Hammers are one of the most important hand tools anyone can own. Most general contractors, handymen, and tradesmen have a preference as to the type of hammer they use when they are working on a project. We often choose different types of hammers based on whether we’re building, finishing, or demolishing. While you may already have a preferred hammer for different tasks, we would like to share with you the advantages of using a titanium hammer over steel.
4 Reasons Titanium Hammers Worth the Cost
Titanium Hammers are Lighter and Easier to Use
A titanium hammer is much lighter than a steel hammer, so you can pound a nail in much faster since you are not swinging a very heavy hammer. You will make fewer swings with a titanium hammer because of the rate of energy transfer, so you will not get tired as quickly as you would if you were using a steel hammer. If you aren’t sure that you should believe us, do your own experiment, and let the results speak for themselves.
Titanium hammers have holding slits and claws just like steel hammers, so you will not need to give up those small conveniences if you decide to use a titanium hammer. Everyone knows the value of being able to recover crooked nails and drive them in as planned.
Transfer Energy More Effectively
Above we talked about how you could swing a titanium hammer less often than a steel one and still get your work done faster. The reason for this is that you will be placing 97% of your hammer swing energy as you are pounding in a nail. When you use a steel hammer, only 70% of your swing energy is going into the nail.
Handle Material Options
If you do make the switch to a titanium hammer, you will not need to worry about giving up your favorite hammer handle. Titanium hammers are available with three types of handles that include wood, fiberglass, and thermoplastic rubber. The rule of thumb for choosing the best handle for your titanium hammer is to go with what’s the most comfortable to you.
The Steel Hammer is Not Dead
Don’t worry, you won’t be laughed off the jobsite if you show up with a steel hammer. A lot of people still prefer steel over titanium for demolition simply because of the weight of the hammer. A steel hammer is roughly 45% heavier than a similar titanium hammer. Just remember, weight doesn’t always mean that you will have better results, even during the demolition process.
Reduce Musculoskeletal Disorders of the Hand and Arm
Work-related musculoskeletal disorders (WMSDs) are very common among tradesmen, general contractors, and other professionals who use hand tools. We can take a few precautions to reduce the likelihood that we will become affected by WMSDs. Switching to tools that transfer less vibration to the hand and skeletal system is one of the precautions we can take.
WMSDs that often Affect Tradesmen
Carpal Tunnel Syndrome
Many contractors and tradesmen think that carpal tunnel syndrome is only something that only happens to people who routinely work with computers. While it is true that people who type a lot are prone to carpal tunnel, they aren’t the only ones at risk. Carpal tunnel may also be caused by bending at the wrist or holding tools tightly, resulting in a burning and tingling in the hands.

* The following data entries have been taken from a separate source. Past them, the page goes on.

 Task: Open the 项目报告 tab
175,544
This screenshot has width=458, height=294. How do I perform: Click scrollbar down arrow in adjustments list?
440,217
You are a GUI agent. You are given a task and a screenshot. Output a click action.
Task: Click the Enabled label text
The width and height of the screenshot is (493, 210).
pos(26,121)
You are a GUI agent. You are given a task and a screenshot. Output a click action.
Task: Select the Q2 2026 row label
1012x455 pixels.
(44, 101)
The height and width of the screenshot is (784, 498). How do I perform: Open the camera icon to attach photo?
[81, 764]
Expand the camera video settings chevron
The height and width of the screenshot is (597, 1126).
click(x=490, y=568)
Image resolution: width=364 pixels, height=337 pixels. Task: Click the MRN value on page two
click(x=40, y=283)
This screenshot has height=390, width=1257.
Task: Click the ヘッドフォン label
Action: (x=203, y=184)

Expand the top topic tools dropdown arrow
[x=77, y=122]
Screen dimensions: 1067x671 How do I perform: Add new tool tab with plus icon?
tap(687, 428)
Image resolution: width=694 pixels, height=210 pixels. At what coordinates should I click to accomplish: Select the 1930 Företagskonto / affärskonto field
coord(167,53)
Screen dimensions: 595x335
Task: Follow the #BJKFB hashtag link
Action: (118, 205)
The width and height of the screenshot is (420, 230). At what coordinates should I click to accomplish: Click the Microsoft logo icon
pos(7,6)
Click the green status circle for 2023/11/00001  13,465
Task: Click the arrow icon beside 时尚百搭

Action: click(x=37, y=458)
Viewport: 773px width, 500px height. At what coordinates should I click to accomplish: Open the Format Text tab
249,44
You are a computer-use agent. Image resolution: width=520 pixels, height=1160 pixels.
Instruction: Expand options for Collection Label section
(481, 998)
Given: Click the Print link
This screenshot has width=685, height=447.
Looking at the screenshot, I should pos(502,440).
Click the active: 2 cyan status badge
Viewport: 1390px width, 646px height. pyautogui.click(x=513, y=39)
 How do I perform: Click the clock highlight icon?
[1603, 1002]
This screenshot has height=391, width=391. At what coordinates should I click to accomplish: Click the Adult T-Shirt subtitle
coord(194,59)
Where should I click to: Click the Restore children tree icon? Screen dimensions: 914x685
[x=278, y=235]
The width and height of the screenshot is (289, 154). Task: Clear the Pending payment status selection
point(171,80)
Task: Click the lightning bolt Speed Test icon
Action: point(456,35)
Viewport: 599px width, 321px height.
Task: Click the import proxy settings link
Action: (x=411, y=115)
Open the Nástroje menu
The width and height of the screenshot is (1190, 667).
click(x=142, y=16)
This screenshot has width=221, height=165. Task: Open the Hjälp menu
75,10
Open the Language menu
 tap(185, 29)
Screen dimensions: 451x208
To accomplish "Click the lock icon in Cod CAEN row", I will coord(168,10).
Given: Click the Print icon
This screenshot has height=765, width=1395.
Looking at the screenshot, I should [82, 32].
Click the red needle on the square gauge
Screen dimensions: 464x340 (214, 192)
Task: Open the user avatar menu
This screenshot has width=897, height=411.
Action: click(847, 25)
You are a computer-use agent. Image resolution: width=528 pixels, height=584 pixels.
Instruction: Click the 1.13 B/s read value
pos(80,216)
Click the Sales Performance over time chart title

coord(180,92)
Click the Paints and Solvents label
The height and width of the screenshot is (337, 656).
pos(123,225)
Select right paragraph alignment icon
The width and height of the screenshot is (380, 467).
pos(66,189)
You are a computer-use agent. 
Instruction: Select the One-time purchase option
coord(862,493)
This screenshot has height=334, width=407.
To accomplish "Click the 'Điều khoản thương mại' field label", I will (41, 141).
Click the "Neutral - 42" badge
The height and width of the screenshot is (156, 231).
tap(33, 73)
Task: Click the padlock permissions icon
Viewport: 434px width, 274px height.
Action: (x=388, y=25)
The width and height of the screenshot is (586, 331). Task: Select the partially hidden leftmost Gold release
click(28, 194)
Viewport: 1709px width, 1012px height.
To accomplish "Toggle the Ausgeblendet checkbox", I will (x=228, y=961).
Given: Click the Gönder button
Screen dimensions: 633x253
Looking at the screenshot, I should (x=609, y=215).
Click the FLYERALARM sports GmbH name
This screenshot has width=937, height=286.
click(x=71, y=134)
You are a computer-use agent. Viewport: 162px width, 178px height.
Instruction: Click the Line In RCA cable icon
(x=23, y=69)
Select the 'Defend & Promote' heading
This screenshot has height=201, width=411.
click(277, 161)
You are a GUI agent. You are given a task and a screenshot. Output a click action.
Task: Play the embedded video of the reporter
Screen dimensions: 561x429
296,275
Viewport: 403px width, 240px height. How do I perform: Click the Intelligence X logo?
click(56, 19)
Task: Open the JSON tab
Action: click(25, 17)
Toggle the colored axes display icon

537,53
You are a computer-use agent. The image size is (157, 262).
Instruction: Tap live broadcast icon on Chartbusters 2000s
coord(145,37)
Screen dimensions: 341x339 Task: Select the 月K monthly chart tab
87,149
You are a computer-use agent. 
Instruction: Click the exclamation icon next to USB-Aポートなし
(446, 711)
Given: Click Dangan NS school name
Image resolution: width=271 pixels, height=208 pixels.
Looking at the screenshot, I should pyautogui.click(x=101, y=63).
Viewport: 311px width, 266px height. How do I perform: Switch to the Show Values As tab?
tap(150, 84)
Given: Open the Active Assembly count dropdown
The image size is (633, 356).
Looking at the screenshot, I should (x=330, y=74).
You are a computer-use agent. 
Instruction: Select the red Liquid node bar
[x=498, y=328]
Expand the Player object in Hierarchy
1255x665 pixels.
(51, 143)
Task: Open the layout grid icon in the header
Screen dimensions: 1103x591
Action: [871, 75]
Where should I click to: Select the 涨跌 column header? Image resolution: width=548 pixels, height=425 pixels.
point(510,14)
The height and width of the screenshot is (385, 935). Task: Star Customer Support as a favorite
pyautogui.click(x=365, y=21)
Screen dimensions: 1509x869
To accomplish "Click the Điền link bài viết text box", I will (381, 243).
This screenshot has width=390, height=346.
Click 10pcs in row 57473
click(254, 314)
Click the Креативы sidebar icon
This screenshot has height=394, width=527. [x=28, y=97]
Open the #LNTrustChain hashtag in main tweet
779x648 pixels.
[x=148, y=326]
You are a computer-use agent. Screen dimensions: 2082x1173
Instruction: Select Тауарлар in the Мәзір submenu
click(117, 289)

Raynaud’s Syndrome or White Finger Disease
Many contractors are at risk for this syndrome/disease because it is generally caused by vibration. The vibration from power tools, hammers, chisels, and other tools can cause it.
Overuse of the tendons causing pain, stiffness, and swelling is called tendonitis. Swinging a hammer incorrectly or using hand tools or power tools at odd angles can cause tendonitis.
Tips For Buying A Hammer
We’re including information about preventing WMSDs because it can affect the hammer you choose to use. Everything about the hammer from the weight to the handle material and the ergonomic qualities of the hammer as a whole have a big impact on how well the hammer works for you.
- The hammer should not exceed 2.2 pounds.
- A wood or fiberglass hammer handle can reduces vibration transfer to the hand.
- Titanium hammer heads transfer 30% less vibration to the hand than steel.
- Titanium hammer heads reduce recoil shock vibration to the hand which will help save your elbow from tendonitis and other injuries.
Get a Grip!
Seriously, find a hammer with the ideal grip size for your hand. Every person’s hand is made differently, so you probably won’t use an identical hammer to the one every other contractor out there uses. Otherwise why even worry with titanium vs. steel or wood handle vs. metal? The grip size needs to fit your individual needs and feel comfortable in your hand.
Take a Break!
We aren’t saying that you should take a break after every board, but periodically give your muscles and tendons time to relax a bit. A lot of hammer users don’t use the power-grip that’s required to properly use a hammer. A power grip requires the use of multiple large muscles in the arm. Using the proper grip while working with a hammer will reduce the chances of tendonitis and other issues.
If you have never used a titanium hammer before, try one and see the difference for yourself. You may be surprised and wonder why you didn’t make the switch much sooner. Then again, you may decide that your trusty old steel hammer is the one you need to stick with. We fully believe that any general contractor or tradesman should work with tools that fit comfortably in their hand.